Diary of a Music Supervisor (Entry #002) - How Much Does a Sync Placement Really Pay? (Part 2 of 4)
$$ Show Me the Money $$
If you missed Part 1, I broke down why there is not a standard sync rate card in the business, the factors that determine how much you get paid, and why owning your work is essential. Catch up at https://thisisyourluckybreak.substack.com
Dear Friends — welcome back to my music sup diary, where I write about the things I think about and sometimes say out loud. 😂
Last week, I laid the foundation. This week, we’re getting into the money — and where the biggest sync payouts live.
There’s an unofficial hierarchy that sync professionals understand. The top of that hierarchy isn’t where most artists are focused, and it’s not what people new to the business are typically told to pursue. Let’s fix that.
Tier 1: Advertising & Commercials — The Biggest $$
Advertising is top dog. Full stop.
I’ve watched artists/composers and sync pros pour everything into landing a Film or TV placement while completely overlooking the category that could actually change their financial lives. If your music is in a major brand campaign — a national TV spot, a global product launch, a franchise promotion — you are in the room where the real money is.

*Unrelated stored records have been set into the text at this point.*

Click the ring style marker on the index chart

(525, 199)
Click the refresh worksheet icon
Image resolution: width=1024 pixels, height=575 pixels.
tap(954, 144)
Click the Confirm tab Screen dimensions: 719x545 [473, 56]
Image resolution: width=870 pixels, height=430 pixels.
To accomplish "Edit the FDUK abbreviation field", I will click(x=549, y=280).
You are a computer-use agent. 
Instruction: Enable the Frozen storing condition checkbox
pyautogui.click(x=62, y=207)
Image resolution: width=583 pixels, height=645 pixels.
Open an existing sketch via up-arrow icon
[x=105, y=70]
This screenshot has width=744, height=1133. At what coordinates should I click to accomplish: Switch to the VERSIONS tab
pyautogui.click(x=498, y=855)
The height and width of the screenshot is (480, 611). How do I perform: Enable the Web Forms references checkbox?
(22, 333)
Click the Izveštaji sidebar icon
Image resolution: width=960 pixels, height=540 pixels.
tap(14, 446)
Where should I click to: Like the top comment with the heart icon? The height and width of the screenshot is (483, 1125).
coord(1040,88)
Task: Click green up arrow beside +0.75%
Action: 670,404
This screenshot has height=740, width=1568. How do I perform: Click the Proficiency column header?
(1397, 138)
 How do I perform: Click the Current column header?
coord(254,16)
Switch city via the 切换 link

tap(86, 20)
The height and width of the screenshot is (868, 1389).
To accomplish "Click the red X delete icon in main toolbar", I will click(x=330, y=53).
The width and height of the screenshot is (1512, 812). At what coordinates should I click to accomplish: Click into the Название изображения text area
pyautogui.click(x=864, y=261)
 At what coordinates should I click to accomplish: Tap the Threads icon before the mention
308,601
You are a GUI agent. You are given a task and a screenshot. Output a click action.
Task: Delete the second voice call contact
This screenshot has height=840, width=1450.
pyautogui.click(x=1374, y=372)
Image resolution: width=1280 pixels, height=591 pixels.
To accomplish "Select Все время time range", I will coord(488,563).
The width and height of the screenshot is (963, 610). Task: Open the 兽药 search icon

Here’s why: when a brand attaches a song to a major campaign, that music stops being background and becomes the brand itself. It lives in the TV spot, the digital ads, the social content, the in-store experience, the promotions — everywhere, simultaneously. The song becomes the emotional shorthand for whatever they’re selling. That is not a small ask, and the fees reflect it. We’re talking approximately $15,000 to $250,000 for a national TV commercial placement. Major global brand campaigns can run $100,000 to $500,000 and well beyond. Every deal is different — but the numbers are real.
And here’s something that doesn’t get talked about enough — advertising doesn’t just pay well upfront, it can literally resurrect a career. Empire of the Sun released “Walking On A Dream” back in 2008. Great song. Did well. Then Honda used it in a Civic commercial in 2016 — and that track came back to life. Charted on the Billboard Hot 100. Years after its original release. That is the power of a brand campaign done right. The sync fee is only part of the story.
Super Bowl commercials.
Brands and agencies start building their next Super Bowl campaigns almost immediately after the current one airs. That’s not an exaggeration. This is the most-watched televised event in the United States — it’s practically a national holiday. People who don’t follow football might tune in specifically for the commercials. The ads get reviewed, ranked, and debated like the game itself. If you haven’t seen these, there are actual television specials that break down and showcase the history of Super Bowl commercials. Yes! This is not for the weak at heart.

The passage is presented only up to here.